# start of Records supplied
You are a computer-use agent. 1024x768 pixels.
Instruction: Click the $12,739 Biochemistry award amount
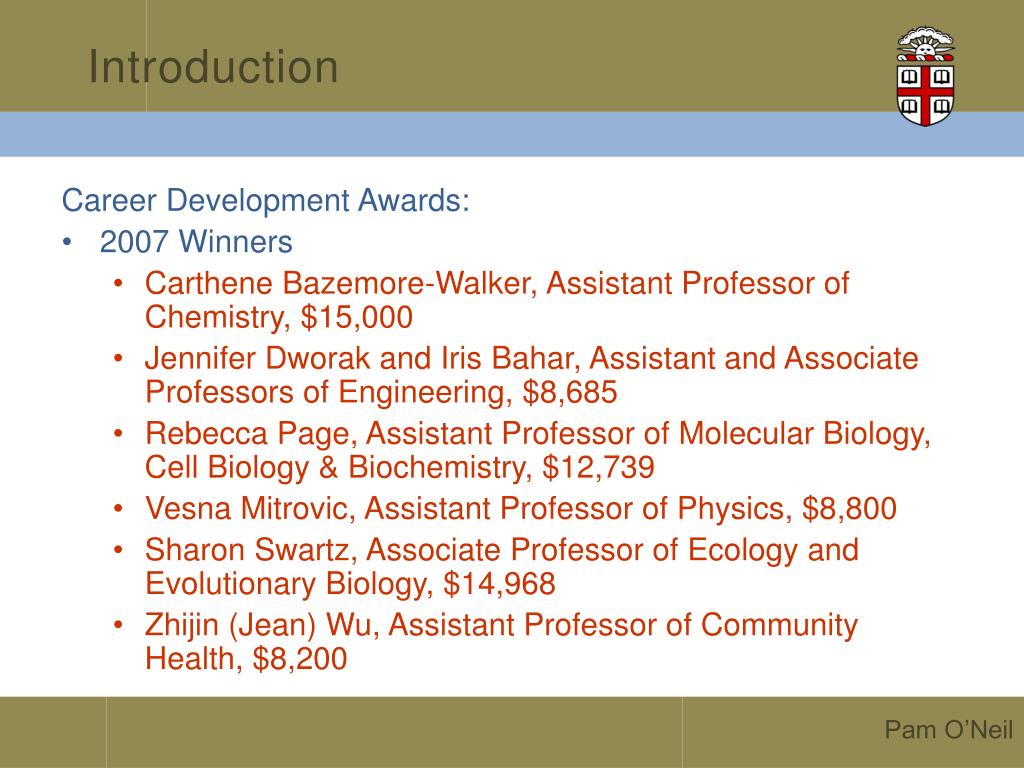[x=598, y=468]
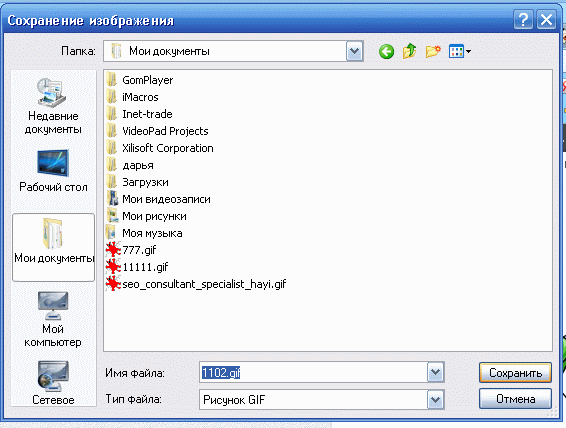
Task: Open Мой компьютер in the sidebar
Action: [x=53, y=319]
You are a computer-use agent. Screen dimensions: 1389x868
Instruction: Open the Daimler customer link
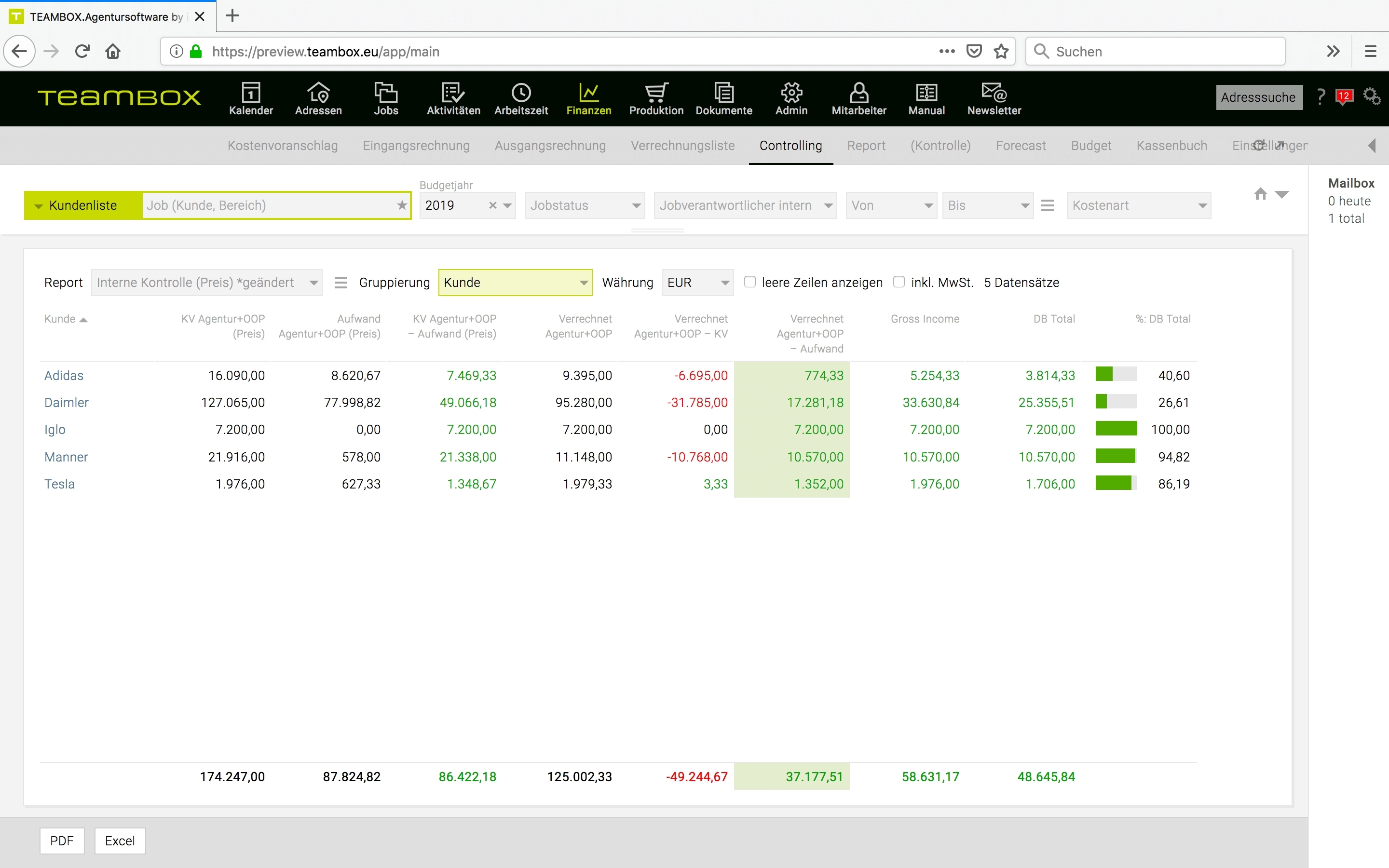point(67,403)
# end of Records supplied
Written request: Identify each line of the material above that contains the string "agent" with the same capitalization, and copy those lines.

Answer to this problem:
You are a computer-use agent. 1024x768 pixels.
You are a computer-use agent. Screen dimensions: 1389x868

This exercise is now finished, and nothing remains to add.